Verkehr

Radweg versperrt Parkbuchten an der Schloßstraße

Zwischen dem Radweg und der Fahrbahn ist eine durchgezogene Linie - dahinter sind Parkbuchten. Das führt zu Irritationen.

Die weiße Linie am grünen Radweg ist durchgezogen, auf der anderen Seite ist sie noch gestrichelt.

Die weiße Linie am grünen Radweg ist durchgezogen, auf der anderen Seite ist sie noch gestrichelt.

Foto: Katrin Lange

Berlin. Der Radweg an der Schloßstraße ist auf der einen Straßenseite schon fast komplett mit grüner Farbe überzogen. Einige Anwohner freuen sich über die neue Sicherheit auf dem Fahrradschutzstreifen, andere sind verwundert. Denn zwischen der Fahrspur für Autos, Busse und Lkw ist eine durchgezogene Linie.

Auf der anderen Seite, wo der Radweg noch nicht grün ist, ist noch die alte gestrichelte Linie auf der Fahrbahn zu erkennen. Diese ist auch notwendig, weil der Radweg vom Lieferverkehr und zum Erreichen der Parkbuchten überquert werden muss. Eine durchgezogene Linie darf hingegen nicht überfahren werden.

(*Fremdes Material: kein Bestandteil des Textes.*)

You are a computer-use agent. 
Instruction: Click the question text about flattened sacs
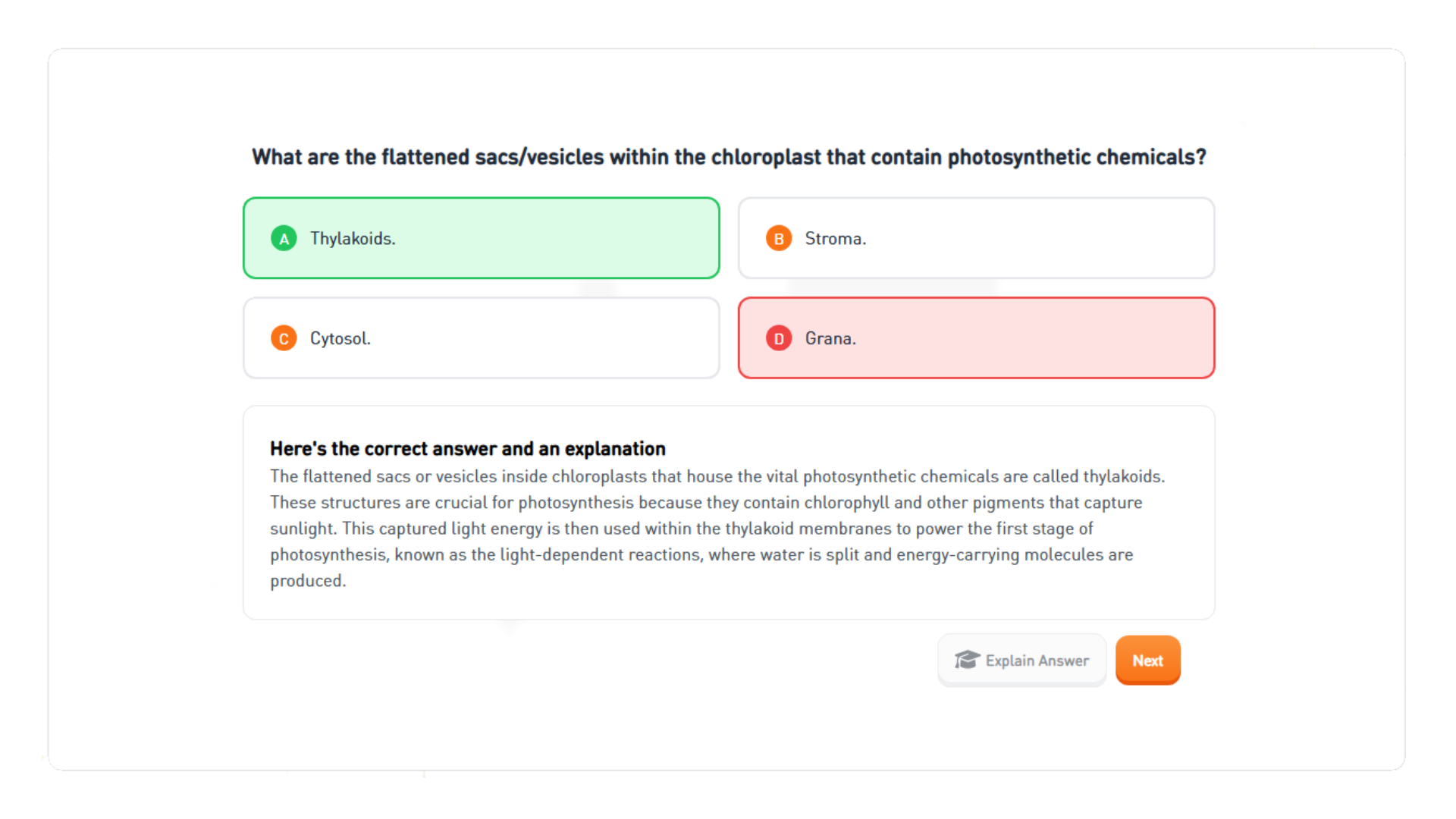[x=728, y=157]
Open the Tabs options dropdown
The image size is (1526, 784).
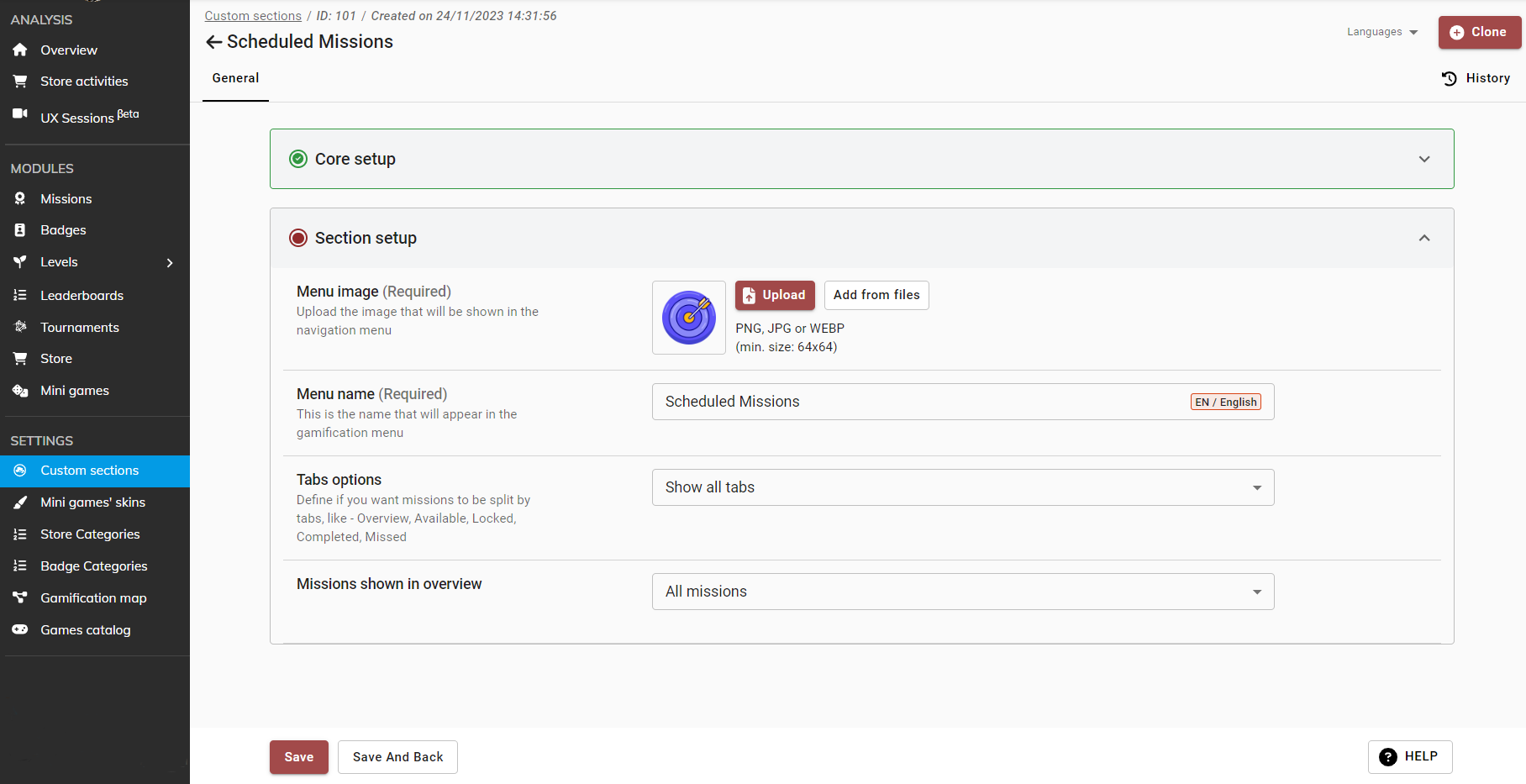(962, 487)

Halten und Parken auf dem grünen Streifen sind verboten

„Rein rechtlich, sind die Liefer- und Parkplätze jetzt nicht erreichbar“, sagt ein Anwohner, der sich an die Berliner Morgenpost gewandt hatte. Er hoffe, dass dort ein Fehler vorliege. Doch dann stelle sich die Frage, wer die Beseitigung bezahle. Doch offenbar liegt kein Fehler vor. „Radfahrstreifen sind durch Zeichen 295 StVO (Breitstrich) abgetrennte Sonderfahrstreifen“, erläutert Bezirksstadträtin Maren Schellenberg (Grüne).

Sie dürften vom Kraftfahrzeugverkehr nicht im Längsverkehr befahren werden, aber zum Ein- und Abbiegen sowie zum Erreichen von Parkständen überquert werden. „Das heißt: Natürlich dürfen Lieferverkehr und Parkende zum Erreichen der Lieferzone beziehungsweise der Parktaschen den Breitstrich in der Schloßstraße überfahren“, so die Bezirksstadträtin. Allerdings sei es verboten, den grünbeschichteten Radfahrstreifen zum Halten und zum Parken zu nutzen.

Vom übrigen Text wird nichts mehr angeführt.